Passage shown>
How she get a guy like you?! =)


----------



## Stonewall (Jul 5, 2011)

Once I coooked up a plan that was very detailed. I bought her a rather expensive diamond ring and plotted out how I would give it to her. It involved buying a new dress for her and asking her to wear it to dinner, having a limo with champagne pick us up out of the blue, Take us to dinner and wait on us. I had cornered up the waitress and gave her the ring and asked her to deliver it with a glass of wine and her meal. It was all a big surprise to her. she was very happy and showed me that night how happy she was. Yee Haw (as we say down here).
_Posted via Mobile Device_


----------



## sisters359 (Apr 9, 2009)

It's really romantic when a guy notices you liking something and gets it for you b/4 you decide to get it yourself--or maybe you decided it was too expensive, so you put it back. That he noticed and made the effort to get you something you thought was --in a way--too good for you, is just heartmelting. 

How does she show her affection for you (or how did she before, if you guys are not in a good place right now)? Unless you guys have discussed this, she probably shows affection in the way she'd like to receive it. 

A no-strings-attached massage is always welcome--better yet, give her a spa day and you take care of the kids, and she comes home but the house is all clean and in order. My gosh, I would have fainted at that!


----------

Exercises>
a) Return a passage from the forum thread about romantic gestures word for word, beginning at the words "A no-strings-attached massage" and stopping after "fainted at that!".
b) In the forum thread about romantic gestures, why does sisters359 call it heartmelting when a guy buys something a woman had liked and then put back? Answer in one to three sentences.
The data after this point is separate material, unconnected to the forum thread about romantic gestures.

Supplied information>

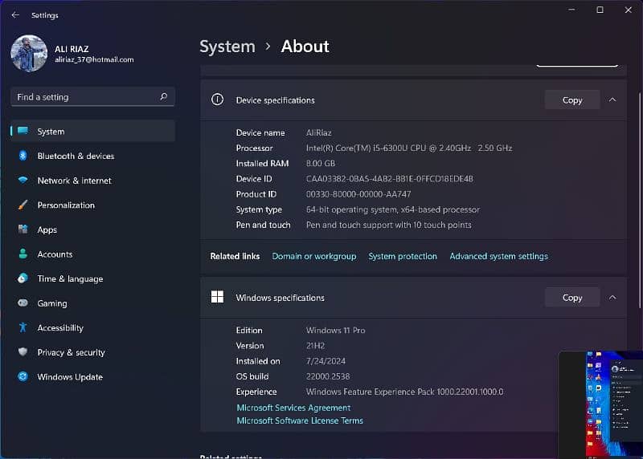
Task: Select Gaming in the sidebar
Action: click(x=52, y=303)
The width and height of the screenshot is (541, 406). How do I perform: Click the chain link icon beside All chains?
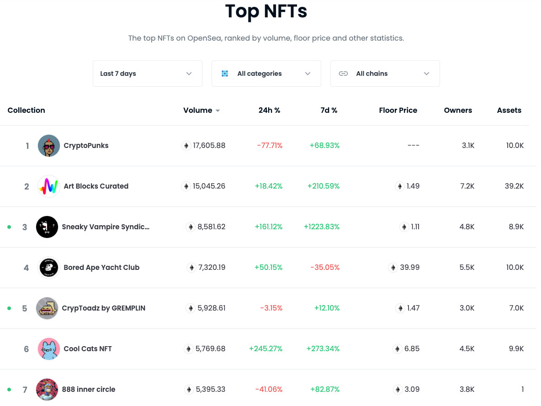point(343,74)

Completed exercise>
a)
A no-strings-attached massage is always welcome--better yet, give her a spa day and you take care of the kids, and she comes home but the house is all clean and in order. My gosh, I would have fainted at that!

b) He noticed that she liked the item and made the effort to get it for her, even though she had thought it was, in a way, too good for her. She may have put it back because she decided it was too expensive.